### [Supplied data]
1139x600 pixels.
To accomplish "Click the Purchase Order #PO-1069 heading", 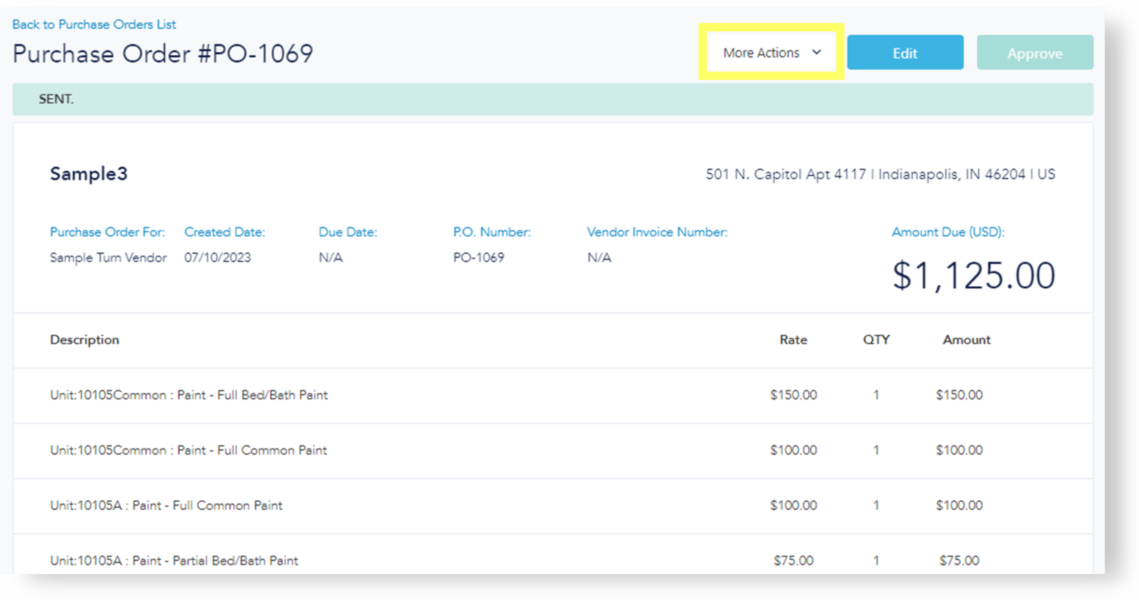I will (x=163, y=54).
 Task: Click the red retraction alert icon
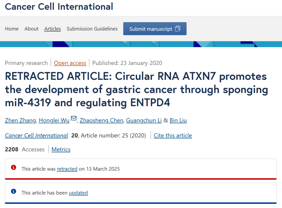(x=14, y=167)

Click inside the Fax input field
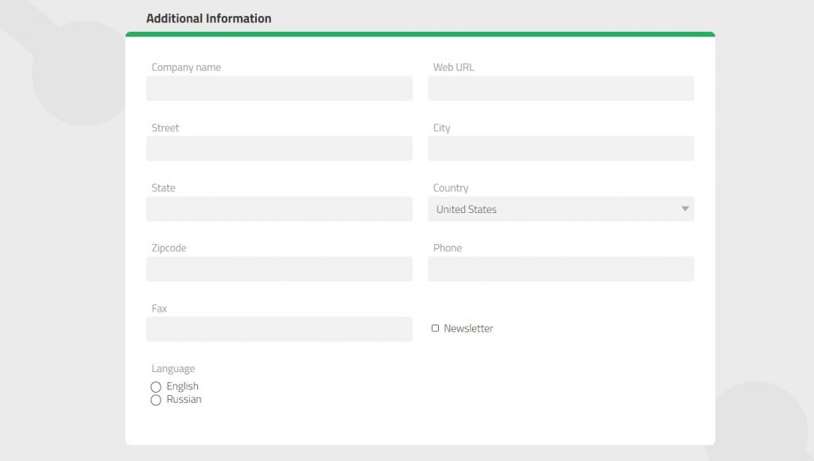(279, 329)
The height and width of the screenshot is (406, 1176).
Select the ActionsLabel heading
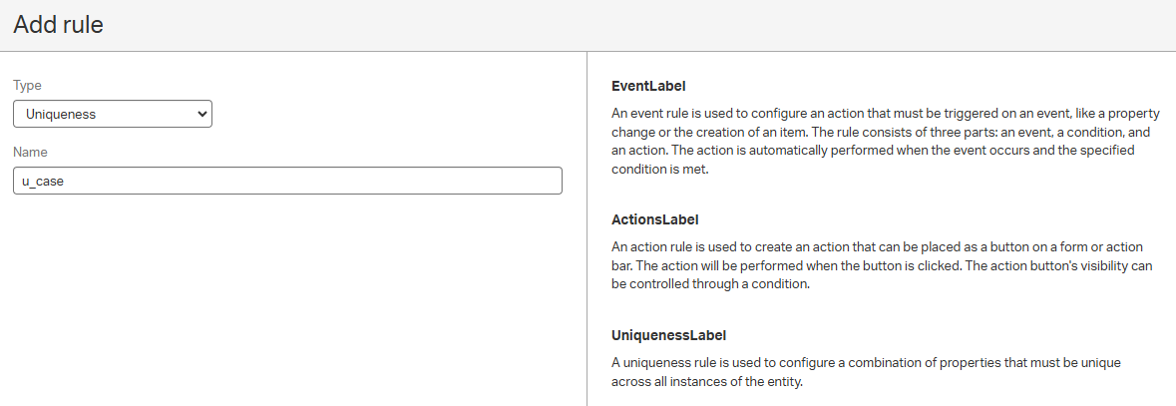click(x=654, y=218)
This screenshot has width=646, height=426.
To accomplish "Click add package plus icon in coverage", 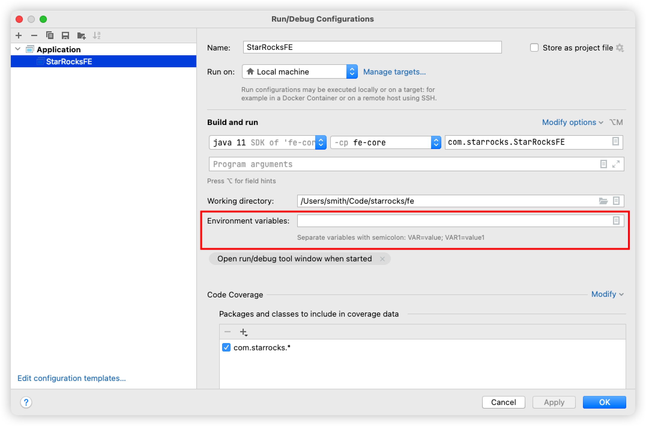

### [Challenge]
Put the rows into a JSON list of strings, one string per line, starting with the line that contains "The height and" and going on through the last line of the rows, with blank lines left out. Leave the pictures out of the list.

### [Response]
[
  "The height and width of the screenshot is (406, 1176).",
  "Select the ActionsLabel heading",
  "click(x=654, y=218)",
  "This screenshot has width=646, height=426.",
  "To accomplish \"Click add package plus icon in coverage\", "
]